◆ Kutipan Dokumen ◆

SAIBETIK – Kebijakan Wali Kota Bandar Lampung kembali memicu polemik. Pada 21 Juli 2025, ia menyampaikan rencana kontroversial untuk mengalihfungsikan Terminal Tipe C Panjang menjadi gedung SMA swasta. Sekolah tersebut disebut-sebut akan menggunakan aliran dana dari pemerintah kota, meskipun belum ada regulasi yang jelas dari Dinas Pendidikan dan Kebudayaan Provinsi Lampung maupun Kementerian Pendidikan, Kebudayaan, Riset, dan Teknologi.
Rencana alih fungsi ini langsung menuai kritik tajam. Pasalnya, kebijakan tersebut diduga kuat melanggar Peraturan Daerah Kota Bandar Lampung Nomor 4 Tahun 2021 yang ironisnya ditandatangani sendiri oleh sang Wali Kota. Tak hanya itu, alih fungsi juga dilakukan secara sepihak dengan memantau lokasi dan bahkan mengusir sejumlah warga yang menempati bangunan liar di area terminal. Namun, sekolah yang dimaksud justru masih berstatus ilegal, sehingga menimbulkan pertanyaan besar: untuk siapa kebijakan ini sebenarnya dibuat?
Kontradiksi semakin terlihat ketika pada 17 September 2025, sang Wali Kota justru mengumumkan rencana baru untuk mengaktifkan kembali angkutan umum. Ia berencana memberikan subsidi kepada para pengusaha angkot agar bisa membeli kendaraan baru, sekaligus menghidupkan kembali jalur utama bus yang menghubungkan kampus dan perkantoran. Langkah ini dinilai bertolak belakang dengan kebijakan sebelumnya yang menghapus fungsi terminal.
Di balik tarik-menarik kebijakan tersebut, ada persoalan lebih serius yang menimpa para guru dan siswa. Hingga saat ini, nasib ratusan siswa SMA Siger—yang kerap disebut sebagai “SMA Hantu”—masih terkatung-katung. Tanpa status hukum yang jelas, para siswa terancam tidak mendapatkan ijazah formal. Sementara itu, guru-guru honorer yang sudah lebih dari sebulan mengajar dalam kondisi double job juga belum menerima kepastian honor.

◆ Petunjuk Tugas ◆
Tolong lanjutkan berita tentang alih fungsi Terminal Panjang di atas dari titik berhentinya. Daftar berikut ini tidak diperlukan.

◆ Informasi yang Ditampilkan ◆
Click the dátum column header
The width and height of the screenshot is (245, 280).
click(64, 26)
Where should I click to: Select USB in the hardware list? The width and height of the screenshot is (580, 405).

◆ Jawaban Tugas ◆
Kepala SMP Negeri 44 Bandar Lampung yang juga menjabat sebagai Pelaksana Harian Kepala Sekolah Siger, sampai kini belum memberikan klarifikasi resmi. Ketidakjelasan ini semakin memperkuat dugaan bahwa penyelenggaraan sekolah tersebut sarat pelanggaran administrasi dan berpotensi menyeret pihak terkait ke ranah hukum. Bahkan, ada indikasi terjadinya penggelapan aset negara dan penadah barang hasil penggelapan, terkait status gedung SMP Negeri yang digunakan tanpa kejelasan apakah melalui pinjam pakai atau sewa.
Persoalan makin runyam ketika penganggaran APBD untuk sekolah swasta yang belum berizin dianggap sebagai pelanggaran konstitusi. Hal ini menyalahi prinsip dasar pengelolaan keuangan negara yang seharusnya transparan dan akuntabel. Jika terbukti, kebijakan ini berpotensi menyeret penyelenggara sekolah ke jerat pidana korupsi sesuai Peraturan Wali Kota Bandar Lampung Nomor 7 Tahun 2022 yang juga disahkan oleh Wali Kota sendiri.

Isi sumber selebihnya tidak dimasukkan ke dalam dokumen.